Copy the data below word for word, leaving out the pictures.

= = = = =

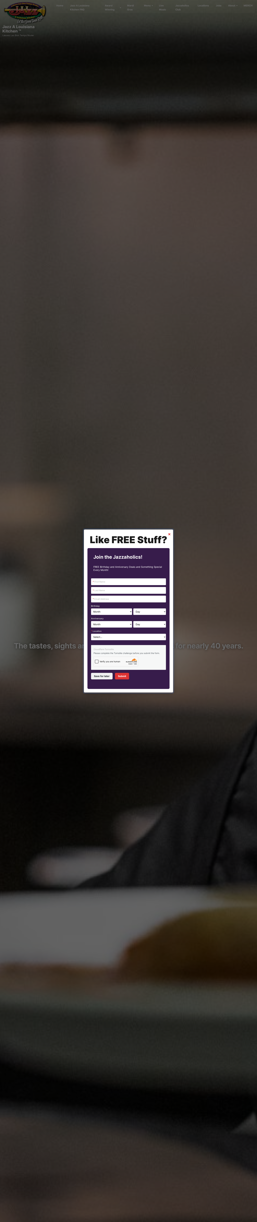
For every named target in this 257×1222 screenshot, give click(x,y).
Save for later (102, 676)
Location (96, 631)
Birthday (95, 606)
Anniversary (97, 618)
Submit (122, 676)
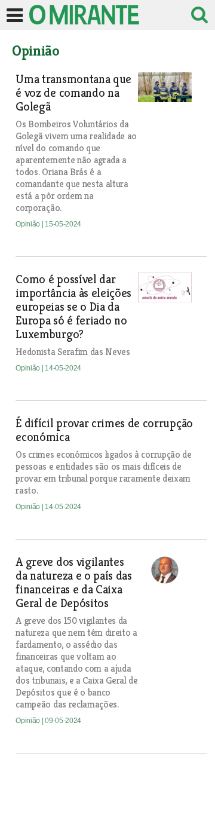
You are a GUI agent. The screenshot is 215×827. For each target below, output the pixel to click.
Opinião (28, 224)
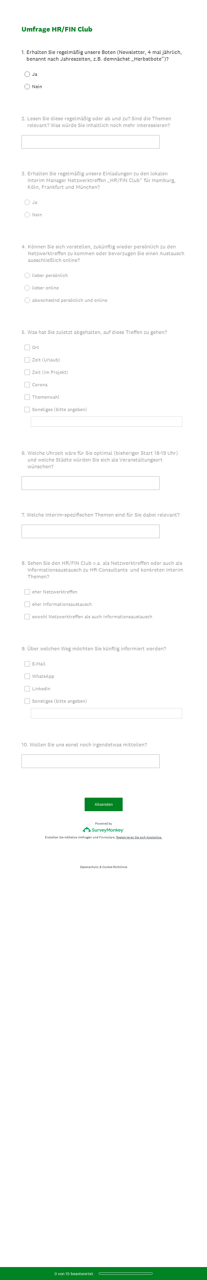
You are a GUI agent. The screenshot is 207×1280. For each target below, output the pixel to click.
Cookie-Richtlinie (114, 867)
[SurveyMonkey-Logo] (104, 829)
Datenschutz (89, 867)
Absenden (104, 804)
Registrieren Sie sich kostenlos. (139, 837)
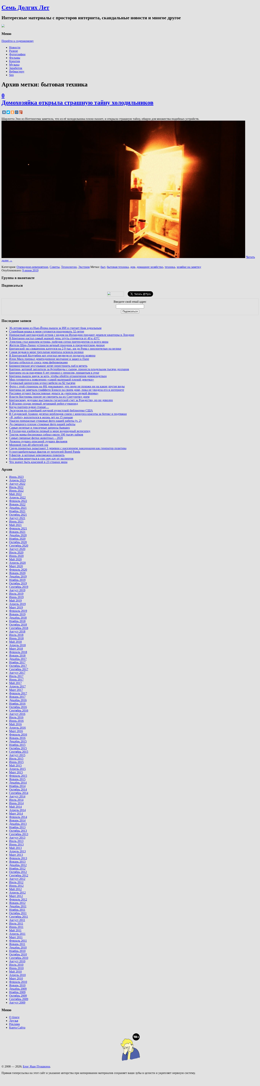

= = = = =

-- Answer for this exercise --
For every named target in this 257×1222 screenshot, give click(x,y).
Save for later (102, 676)
Location (96, 631)
Birthday (95, 606)
Anniversary (97, 618)
Submit (122, 676)
You are a GUI agent. The screenshot is 215×827. For each target below, output the pixel to click.
Opinião (28, 224)
You are a GUI agent. The screenshot is 207×1280. For each target below, output the pixel to click.
Cookie-Richtlinie (114, 867)
[SurveyMonkey-Logo] (104, 829)
Datenschutz (89, 867)
Absenden (104, 804)
Registrieren Sie sich kostenlos. (139, 837)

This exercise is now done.